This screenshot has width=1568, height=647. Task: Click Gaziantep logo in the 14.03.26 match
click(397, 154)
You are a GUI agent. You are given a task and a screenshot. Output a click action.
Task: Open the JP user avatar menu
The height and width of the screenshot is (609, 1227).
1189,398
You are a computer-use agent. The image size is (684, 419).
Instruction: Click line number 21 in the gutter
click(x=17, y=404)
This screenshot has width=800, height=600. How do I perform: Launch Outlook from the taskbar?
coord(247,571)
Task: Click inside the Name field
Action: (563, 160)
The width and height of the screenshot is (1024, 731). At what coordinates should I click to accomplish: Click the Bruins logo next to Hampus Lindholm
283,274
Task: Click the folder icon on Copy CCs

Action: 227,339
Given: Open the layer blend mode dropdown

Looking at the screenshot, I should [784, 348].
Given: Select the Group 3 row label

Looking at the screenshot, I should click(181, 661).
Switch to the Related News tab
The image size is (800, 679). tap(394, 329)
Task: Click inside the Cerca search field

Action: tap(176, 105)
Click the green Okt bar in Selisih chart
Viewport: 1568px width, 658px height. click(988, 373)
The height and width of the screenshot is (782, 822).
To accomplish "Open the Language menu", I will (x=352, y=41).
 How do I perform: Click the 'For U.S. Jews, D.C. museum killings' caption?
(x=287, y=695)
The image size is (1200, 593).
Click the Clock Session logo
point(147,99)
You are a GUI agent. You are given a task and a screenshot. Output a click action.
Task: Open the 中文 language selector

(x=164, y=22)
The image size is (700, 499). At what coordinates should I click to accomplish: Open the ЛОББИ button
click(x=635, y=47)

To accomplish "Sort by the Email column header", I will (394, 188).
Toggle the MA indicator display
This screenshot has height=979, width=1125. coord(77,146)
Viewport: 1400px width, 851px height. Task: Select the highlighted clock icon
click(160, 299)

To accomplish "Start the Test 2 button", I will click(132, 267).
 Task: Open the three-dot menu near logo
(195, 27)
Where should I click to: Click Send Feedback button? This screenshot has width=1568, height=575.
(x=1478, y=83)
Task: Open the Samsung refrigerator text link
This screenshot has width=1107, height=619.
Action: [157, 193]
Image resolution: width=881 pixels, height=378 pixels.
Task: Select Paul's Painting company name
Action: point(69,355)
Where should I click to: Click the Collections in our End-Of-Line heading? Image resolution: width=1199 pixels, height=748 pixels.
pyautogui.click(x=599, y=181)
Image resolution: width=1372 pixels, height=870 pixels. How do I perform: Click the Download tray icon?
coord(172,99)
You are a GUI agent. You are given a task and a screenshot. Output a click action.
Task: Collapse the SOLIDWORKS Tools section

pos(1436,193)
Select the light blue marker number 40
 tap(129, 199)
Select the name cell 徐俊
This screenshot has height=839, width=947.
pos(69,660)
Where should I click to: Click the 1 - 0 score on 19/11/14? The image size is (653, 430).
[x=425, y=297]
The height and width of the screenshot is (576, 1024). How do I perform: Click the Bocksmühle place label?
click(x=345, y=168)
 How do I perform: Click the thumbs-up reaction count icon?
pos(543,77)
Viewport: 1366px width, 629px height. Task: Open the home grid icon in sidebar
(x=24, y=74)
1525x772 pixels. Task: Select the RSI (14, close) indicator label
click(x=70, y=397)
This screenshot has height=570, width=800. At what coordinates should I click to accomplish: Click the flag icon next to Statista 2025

■ ■ ■ ■ ■

YOUR TASK: Retype all of the entries. Keep each one exactly as written.

TASK ANSWER:
This screenshot has width=1568, height=647. Task: Click Gaziantep logo in the 14.03.26 match
click(397, 154)
You are a GUI agent. You are given a task and a screenshot. Output a click action.
Task: Open the JP user avatar menu
The height and width of the screenshot is (609, 1227).
1189,398
You are a computer-use agent. The image size is (684, 419).
Instruction: Click line number 21 in the gutter
click(x=17, y=404)
This screenshot has width=800, height=600. How do I perform: Launch Outlook from the taskbar?
coord(247,571)
Task: Click inside the Name field
Action: (563, 160)
The width and height of the screenshot is (1024, 731). At what coordinates should I click to accomplish: Click the Bruins logo next to Hampus Lindholm
283,274
Task: Click the folder icon on Copy CCs

Action: 227,339
Given: Open the layer blend mode dropdown

Looking at the screenshot, I should [784, 348].
Given: Select the Group 3 row label

Looking at the screenshot, I should click(181, 661).
Switch to the Related News tab
The image size is (800, 679). tap(394, 329)
Task: Click inside the Cerca search field

Action: tap(176, 105)
Click the green Okt bar in Selisih chart
Viewport: 1568px width, 658px height. click(988, 373)
The height and width of the screenshot is (782, 822).
To accomplish "Open the Language menu", I will (x=352, y=41).
 How do I perform: Click the 'For U.S. Jews, D.C. museum killings' caption?
(x=287, y=695)
The image size is (1200, 593).
Click the Clock Session logo
point(147,99)
You are a GUI agent. You are given a task and a screenshot. Output a click action.
Task: Open the 中文 language selector

(x=164, y=22)
The image size is (700, 499). At what coordinates should I click to accomplish: Open the ЛОББИ button
click(x=635, y=47)

To accomplish "Sort by the Email column header", I will (394, 188).
Toggle the MA indicator display
This screenshot has height=979, width=1125. coord(77,146)
Viewport: 1400px width, 851px height. Task: Select the highlighted clock icon
click(160, 299)

To accomplish "Start the Test 2 button", I will click(132, 267).
 Task: Open the three-dot menu near logo
(195, 27)
Where should I click to: Click Send Feedback button? This screenshot has width=1568, height=575.
(x=1478, y=83)
Task: Open the Samsung refrigerator text link
This screenshot has width=1107, height=619.
Action: [157, 193]
Image resolution: width=881 pixels, height=378 pixels.
Task: Select Paul's Painting company name
Action: point(69,355)
Where should I click to: Click the Collections in our End-Of-Line heading? Image resolution: width=1199 pixels, height=748 pixels.
pyautogui.click(x=599, y=181)
Image resolution: width=1372 pixels, height=870 pixels. How do I perform: Click the Download tray icon?
coord(172,99)
You are a GUI agent. You are given a task and a screenshot. Output a click action.
Task: Collapse the SOLIDWORKS Tools section

pos(1436,193)
Select the light blue marker number 40
 tap(129, 199)
Select the name cell 徐俊
This screenshot has height=839, width=947.
pos(69,660)
Where should I click to: Click the 1 - 0 score on 19/11/14? The image size is (653, 430).
[x=425, y=297]
The height and width of the screenshot is (576, 1024). How do I perform: Click the Bocksmühle place label?
click(x=345, y=168)
 How do I perform: Click the thumbs-up reaction count icon?
pos(543,77)
Viewport: 1366px width, 629px height. Task: Open the home grid icon in sidebar
(x=24, y=74)
1525x772 pixels. Task: Select the RSI (14, close) indicator label
click(x=70, y=397)
This screenshot has height=570, width=800. At what coordinates should I click to accomplish: Click the flag icon next to Statista 2025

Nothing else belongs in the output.